Check Point published a security report stating that a virus with a new distribution technology allows attackers to completely take control of any device through infected subtitles to movies.
How does the virus work?
Check Point reports that it discovered vulnerabilities related to how subtitles are handled in four popular media players and services: VLC, Kodi, Popcorn Time and Stremio, and said that computers, mobile devices and even smart TVs are at risk of attack.

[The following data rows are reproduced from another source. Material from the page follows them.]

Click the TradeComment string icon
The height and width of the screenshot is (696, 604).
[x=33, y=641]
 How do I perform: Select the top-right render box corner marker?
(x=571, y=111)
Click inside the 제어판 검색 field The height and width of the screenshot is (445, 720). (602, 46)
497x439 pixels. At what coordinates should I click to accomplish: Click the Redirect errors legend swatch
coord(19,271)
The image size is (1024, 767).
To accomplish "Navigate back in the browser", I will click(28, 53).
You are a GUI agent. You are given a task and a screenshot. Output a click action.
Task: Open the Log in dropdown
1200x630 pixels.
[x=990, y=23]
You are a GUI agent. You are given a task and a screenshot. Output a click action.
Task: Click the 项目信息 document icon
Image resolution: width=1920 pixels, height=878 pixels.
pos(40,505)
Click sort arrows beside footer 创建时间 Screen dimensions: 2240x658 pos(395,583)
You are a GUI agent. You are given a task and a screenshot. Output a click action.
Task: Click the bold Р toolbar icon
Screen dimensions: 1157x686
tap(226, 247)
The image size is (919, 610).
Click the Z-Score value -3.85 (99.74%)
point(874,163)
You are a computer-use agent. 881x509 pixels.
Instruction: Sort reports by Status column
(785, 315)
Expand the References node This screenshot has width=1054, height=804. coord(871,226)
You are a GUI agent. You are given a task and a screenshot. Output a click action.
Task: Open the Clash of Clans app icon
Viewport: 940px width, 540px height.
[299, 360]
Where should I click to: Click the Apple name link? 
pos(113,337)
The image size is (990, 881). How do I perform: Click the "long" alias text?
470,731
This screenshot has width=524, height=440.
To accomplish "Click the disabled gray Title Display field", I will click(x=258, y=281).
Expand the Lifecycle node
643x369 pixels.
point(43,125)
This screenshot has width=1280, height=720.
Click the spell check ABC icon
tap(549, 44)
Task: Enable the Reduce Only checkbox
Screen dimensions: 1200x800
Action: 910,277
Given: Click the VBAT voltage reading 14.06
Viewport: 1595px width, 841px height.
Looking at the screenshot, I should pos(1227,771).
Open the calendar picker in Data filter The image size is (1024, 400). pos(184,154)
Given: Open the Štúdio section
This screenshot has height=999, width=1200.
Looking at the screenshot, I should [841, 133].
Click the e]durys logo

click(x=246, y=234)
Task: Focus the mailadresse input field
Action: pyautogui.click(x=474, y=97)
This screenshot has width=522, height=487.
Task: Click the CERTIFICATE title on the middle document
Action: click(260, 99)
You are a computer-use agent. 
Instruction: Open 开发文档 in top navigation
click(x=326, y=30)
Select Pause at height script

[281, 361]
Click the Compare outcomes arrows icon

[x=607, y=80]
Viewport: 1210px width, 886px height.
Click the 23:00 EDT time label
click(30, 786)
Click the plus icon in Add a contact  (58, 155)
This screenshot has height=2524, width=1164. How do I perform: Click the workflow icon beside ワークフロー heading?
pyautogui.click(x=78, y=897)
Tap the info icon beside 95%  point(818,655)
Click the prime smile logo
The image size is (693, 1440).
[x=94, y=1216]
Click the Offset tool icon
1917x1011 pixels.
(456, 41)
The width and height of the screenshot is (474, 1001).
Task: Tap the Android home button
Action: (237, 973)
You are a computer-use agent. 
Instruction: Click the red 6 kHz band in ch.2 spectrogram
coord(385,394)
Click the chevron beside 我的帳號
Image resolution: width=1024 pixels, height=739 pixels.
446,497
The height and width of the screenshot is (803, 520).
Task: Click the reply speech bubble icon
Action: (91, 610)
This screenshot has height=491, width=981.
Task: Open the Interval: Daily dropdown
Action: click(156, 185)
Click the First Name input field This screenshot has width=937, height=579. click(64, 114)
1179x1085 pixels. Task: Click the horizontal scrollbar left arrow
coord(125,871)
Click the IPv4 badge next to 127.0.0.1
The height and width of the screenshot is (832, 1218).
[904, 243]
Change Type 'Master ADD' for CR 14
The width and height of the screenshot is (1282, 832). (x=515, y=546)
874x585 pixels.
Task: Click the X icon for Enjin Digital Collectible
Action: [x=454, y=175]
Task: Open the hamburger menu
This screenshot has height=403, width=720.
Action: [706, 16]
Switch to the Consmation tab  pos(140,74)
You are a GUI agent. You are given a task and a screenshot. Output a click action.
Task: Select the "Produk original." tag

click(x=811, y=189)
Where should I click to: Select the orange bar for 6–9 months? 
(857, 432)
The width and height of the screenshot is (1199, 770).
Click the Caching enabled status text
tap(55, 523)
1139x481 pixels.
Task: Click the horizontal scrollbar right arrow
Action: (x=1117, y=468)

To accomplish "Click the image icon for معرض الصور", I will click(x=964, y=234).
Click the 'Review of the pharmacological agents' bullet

In total there are more than 25 subtitle formats, and the ways media players like VLC interact with them are often unsafe. If the attacker replaces the subtitle file with a dangerous virus program, the player will still open it and cause great damage to the victim’s computer. Look at how the hacker can take control of the victim’s computer, in the video below.
How can I get infected?
Subtitles are usually found on specialized sites such as Opensubttiles.org, where they are rated according to user ratings, which gives users a false sense of security – they think they download a tested version of the subtitles. But these estimates can be very easily manipulated to display malicious files in the top positions of the rating.
“By conducting attacks through subtitles, hackers can completely take control of any device. From now on, an attacker can do anything with the device of the victim, whether it be a stationary computer, a smart TV or a mobile device. The potential damage that an attacker can inflict is, in fact, unlimited: from the theft of confidential information, the installation of the extortion program, to mass blocking and much more, “the report said.